Hello, first I want to give some type of introduction so you can understand my confusions and lack of social skills.I am 24F, I'm an introvert with autism. I have Asperger's which means I am overwhelmed and over stimulated sometimes by too much social interaction. When I picture my days off it includes being at home alone binge watching anime or playing video games. I have had friends in the past but most friendships don't last because the people would expect me to go out constantly and hang out but it was draining for me.

I recently started my first job and a coworker sat by me and kept asking to get to know me. It's a high paying office job. I started avoiding the coworker because I genuinely just wanted to go to work and come home. No extra strings or more exhausting social interactions at work. But eventually I gave in cause they wouldn't stop trying to talk to me.

This person calls me "bestie" and is very clingy to me. Calls me during work, after work, before work as soon as she wakes up at 6am and even on days off work. just to sit on the phone and chat about life and work which was cool at first. I felt bad because it seemed like she really valued me and clinged to me more than I did her so i felt guilty and always answer the phone to not hurt her feelings or come off as rude.

I kinda thought we had somewhat of a friendship until I noticed she approaches everyone like this (forces "friendship" and social media exchange) and calls multiple people best friend. So I realize she's not dependent on me and feel less guilty/inclined to pick up the phone. I am one of her many "besties" and she probably only hangs around me so much because I have weak boundaries and pick up the phone and allow her to invade my space with her endless venting while others hang up without guilt.
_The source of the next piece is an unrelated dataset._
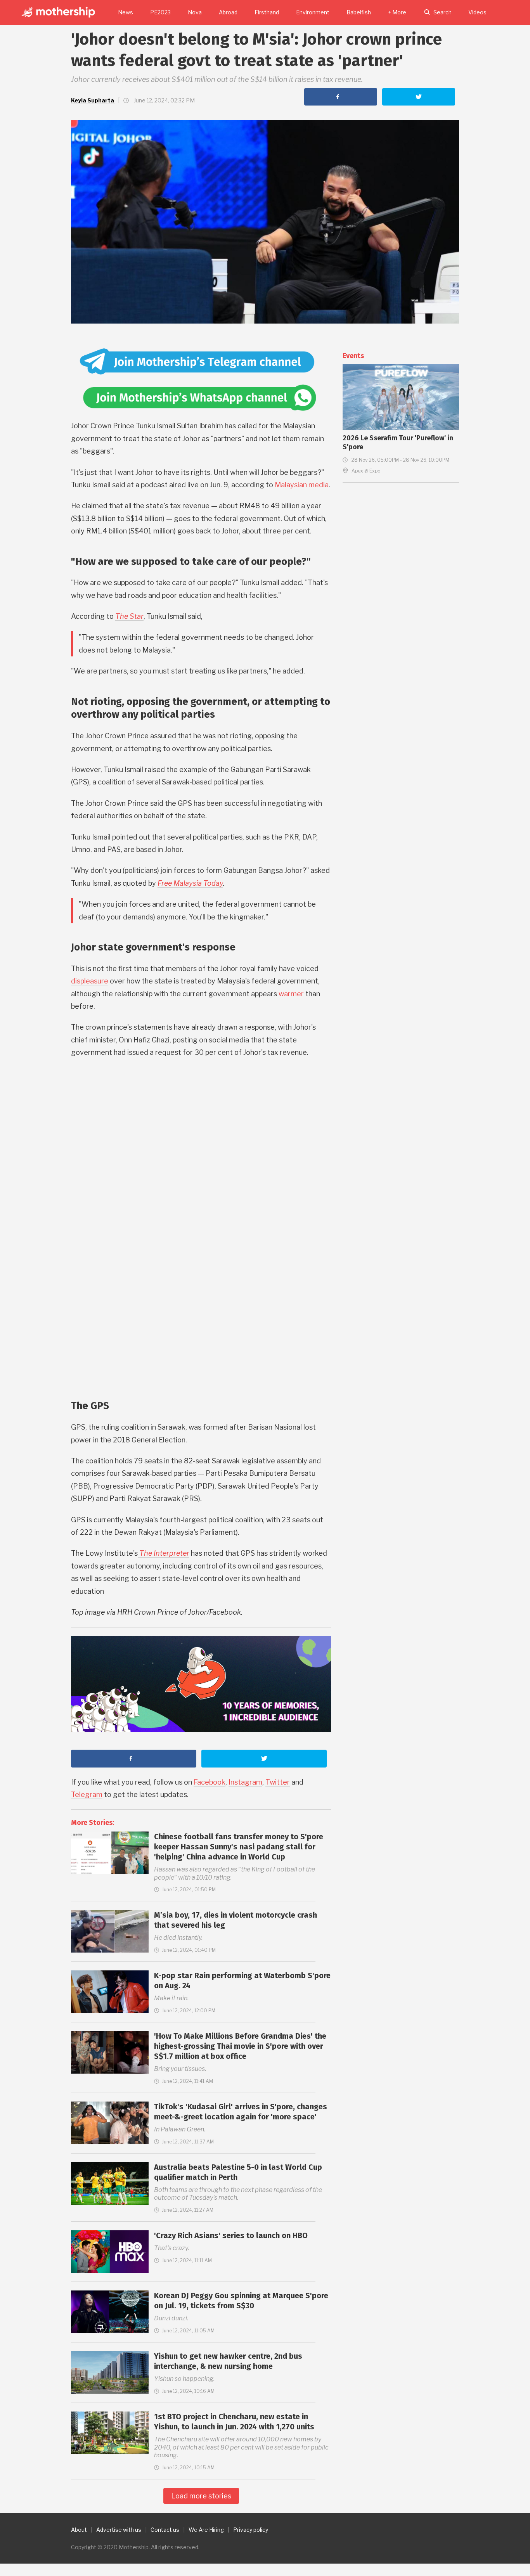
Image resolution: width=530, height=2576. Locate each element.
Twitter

I say this because i feel like some people just enjoy hearing themselves talk. They want to vent and let whatever they have out even if the person on the other end of the phone is not responding, They just enjoy talking at people.

When we're on the phone, she just talks about everything she's done in the day step by step, vents or talks about her problems. We rarely speak about me and when I talk about something I've experienced she doesn't react or the response is an effortless "oh dang"… "anyways, back to me and my problems" type of response. I'm always offering advice and help but i can't remember a time she's given me advice or help.

I'm curious if this is how friendships work? How often are you on the phone with someone who doesn't fully value you as a friend but a coworker or some weird part of her bestie collection? Am i being jealous and weird and over valuing the word "best friend"?